Starting Over Each Day
This week has been up and down. Monday I was in the depths of despair after a visit with my son the day before. Tuesday was hopeful. Wednesday was marred by just a slight simple e-mail from the recent ex that prompted me to experience the anger, humiliation, sadness etc. of that episode all over again. I have been over eating, and I am bloated. I feel like I am in full blown PMS and I am pissed at the hormone thing for putting back in a cycle. But all this is not the point of this little post.
Here is what I do. Each day I start over fresh with a clean slate. I get up and choose to live the best way I can with all of my circumstances. I also choose to let myself be human today and not expect myself to be perfect. I don't "should" myself about being sad over my sons and their situation anymore. What mother wouldn't feel sad about that? I feel the feelings and let them pass. They always pass. If I ate too much the day before I chalk it up and start again. It does not dictate my today anymore.
Life is mysterious, we never truly know what is in store for us each day. We can make plans and we can follow them, but there are all kinds of variables. And that makes life even more exciting I suppose. I have daily readings I use every morning. I rarely miss. They are to build and maintain my faith. I don't have a particular religion right now but I believe I have faith. That is how I renew myself each morning and then I let the day unfold.

--- --- ---

- Problem A
In the blog post on starting over each day, what does the writer use every morning to build and maintain faith?
- Problem B
Write out the stretch of the blog post on starting over each day from "Here is what" through "my today anymore.".
- Problem C
What comes next in the blog post on starting over each day? Write a continuation that picks up after its final sentence.
You won't need the material to answer any of this.

- Given material
--- --- ---

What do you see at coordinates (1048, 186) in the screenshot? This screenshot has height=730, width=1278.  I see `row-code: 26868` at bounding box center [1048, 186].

--- --- ---

- Answer A
Daily readings.

- Answer B
Here is what I do. Each day I start over fresh with a clean slate. I get up and choose to live the best way I can with all of my circumstances. I also choose to let myself be human today and not expect myself to be perfect. I don't "should" myself about being sad over my sons and their situation anymore. What mother wouldn't feel sad about that? I feel the feelings and let them pass. They always pass. If I ate too much the day before I chalk it up and start again. It does not dictate my today anymore.

- Answer C
I don't know what is in store for me on this Thursday morning. I know I feel like I have been inflated like one of those Thanksgiving Day parade balloons. But I also know that it will pass. So will the hangover of feelings from that guy thing. So will the guilt from eating too much stuff the past few days. All is well even when I cannot see it. All my needs are provided for and I have more than enough. Today is new and fresh. I can start my life all over again if I want to. I am not chained to the past habits or events.
I think I will go sit on the patio now and do my daily readings. I took this picture in the city one day. As I was taking several shots of the crosses I realized I could line up all three if I stood in just the right place. I have an attraction to religous art and symbols of Christianity.
I almost forgot to add, more will be revealed!
2 Comments:
Cindy...your heart-centeredness is just what I needed to read today...to remember what is REALLY important. I need to remember to try to get there each morning...Thanks!
Cindy, I truly admire how you can take a bad day and find good in it and in fact, build on it for another day. We are all only human and yet we all seem to think we "should be" something or other.
Thank you for a beautiful post.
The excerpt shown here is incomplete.